When people talk about the consequences of debt collection scams, they often focus on how inappropriate collection activity affects individual consumers. However, debt collector misconduct and fraudulent debt collection organizations can negatively impact businesses that need debt collection assistance as well.
A variety of different types of companies may need to engage in debt collection activities to get consumers to pay what they owe. Many of them outsource this operational responsibility to third-party service providers. Some of those companies may not fulfill their contractual obligations or may engage in misconduct that could harm the client organization that hires them.
How do debt collection scams affect businesses?
One of the most problematic debt collection scams from a business perspective involves a collection agency that doesn’t actively work on a debt. It is a common arrangement for debt collectors to purchase the debt from the original creditor. The company then has a profit incentive to actively collect on the debt if possible.
However, some debt collectors negotiate regular payments for debt collection services. Businesses may not receive the services that they outsource. Debt collectors may fail to reach out to debtors or to engage in skip tracing to track them down.
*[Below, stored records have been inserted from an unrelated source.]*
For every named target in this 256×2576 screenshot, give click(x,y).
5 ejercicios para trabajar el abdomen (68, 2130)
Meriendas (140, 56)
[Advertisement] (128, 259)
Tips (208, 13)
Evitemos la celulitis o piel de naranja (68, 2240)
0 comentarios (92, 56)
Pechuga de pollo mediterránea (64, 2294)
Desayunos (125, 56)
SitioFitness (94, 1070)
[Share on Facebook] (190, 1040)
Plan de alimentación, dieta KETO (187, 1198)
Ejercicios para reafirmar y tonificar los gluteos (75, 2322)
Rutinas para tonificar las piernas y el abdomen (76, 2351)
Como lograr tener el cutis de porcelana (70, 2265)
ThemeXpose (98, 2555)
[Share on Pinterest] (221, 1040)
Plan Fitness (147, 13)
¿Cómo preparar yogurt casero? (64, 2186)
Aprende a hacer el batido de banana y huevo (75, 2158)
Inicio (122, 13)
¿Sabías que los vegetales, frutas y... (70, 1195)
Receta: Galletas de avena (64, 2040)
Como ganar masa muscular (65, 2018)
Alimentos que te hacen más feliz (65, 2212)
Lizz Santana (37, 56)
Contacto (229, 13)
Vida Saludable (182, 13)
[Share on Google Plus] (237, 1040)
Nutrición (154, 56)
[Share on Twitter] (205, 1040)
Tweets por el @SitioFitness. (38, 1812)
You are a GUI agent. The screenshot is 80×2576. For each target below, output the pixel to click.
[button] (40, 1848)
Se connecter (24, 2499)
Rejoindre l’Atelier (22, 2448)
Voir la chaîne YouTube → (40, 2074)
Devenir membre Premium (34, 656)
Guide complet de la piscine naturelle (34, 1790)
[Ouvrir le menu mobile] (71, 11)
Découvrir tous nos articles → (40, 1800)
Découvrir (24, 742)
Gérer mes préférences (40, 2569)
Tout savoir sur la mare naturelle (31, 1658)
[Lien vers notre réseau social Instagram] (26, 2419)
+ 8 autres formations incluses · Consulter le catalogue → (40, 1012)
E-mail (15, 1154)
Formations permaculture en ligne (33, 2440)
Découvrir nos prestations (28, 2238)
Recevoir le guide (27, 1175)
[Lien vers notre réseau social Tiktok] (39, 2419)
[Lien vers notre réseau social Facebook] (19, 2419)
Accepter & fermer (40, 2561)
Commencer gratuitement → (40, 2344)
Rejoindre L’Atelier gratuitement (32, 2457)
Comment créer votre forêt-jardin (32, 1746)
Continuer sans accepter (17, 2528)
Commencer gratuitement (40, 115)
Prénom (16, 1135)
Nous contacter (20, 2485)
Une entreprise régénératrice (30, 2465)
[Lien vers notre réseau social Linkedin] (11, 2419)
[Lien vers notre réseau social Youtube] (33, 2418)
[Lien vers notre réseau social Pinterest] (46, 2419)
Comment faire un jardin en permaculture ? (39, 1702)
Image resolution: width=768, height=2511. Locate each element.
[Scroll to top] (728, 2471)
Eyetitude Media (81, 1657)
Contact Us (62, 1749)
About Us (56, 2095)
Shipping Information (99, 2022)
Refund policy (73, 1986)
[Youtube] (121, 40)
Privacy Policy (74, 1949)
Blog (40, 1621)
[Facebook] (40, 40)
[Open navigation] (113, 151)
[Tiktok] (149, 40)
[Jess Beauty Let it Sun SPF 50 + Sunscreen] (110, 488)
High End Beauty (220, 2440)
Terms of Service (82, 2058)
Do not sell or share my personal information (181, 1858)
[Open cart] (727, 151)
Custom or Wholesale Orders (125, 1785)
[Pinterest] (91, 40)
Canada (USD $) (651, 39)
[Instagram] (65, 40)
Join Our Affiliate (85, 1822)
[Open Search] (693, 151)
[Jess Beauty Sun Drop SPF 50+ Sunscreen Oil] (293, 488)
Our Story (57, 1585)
The original creditor may lose money because of the unpaid debt and also the paid services that the debt collector does not actually provide.
Another example of a debt collection scam could involve a collection company reselling the debt. A debtor could end up receiving collection calls from multiple companies that believe that they own the same debt.
In some cases, debt collection companies retain information about older or paid accounts and then attempt to collect on those so-called zombie debts. Those practices can damage the reputation of the original creditor if the consumer takes legal action or reports what they have experienced on social media.
How can companies avoid scams?
The simplest way to avoid a debt collection scam is to work with reputable service providers or have assistance when selecting service providers. Attorneys who are familiar with California state and federal debt collection rules can help creditors identify potential scams and hold service providers accountable if they do not perform the collection activities that they were hired to provide.
Companies that occasionally need to collect on consumer debt may benefit from having the guidance of an attorney who can assist them with more aggressive collection efforts, including lawsuits to pursue wage garnishment or to place liens against valuable property. Executives and business owners who understand how debt collection scams could hurt their organizations may be more proactive about protecting their companies.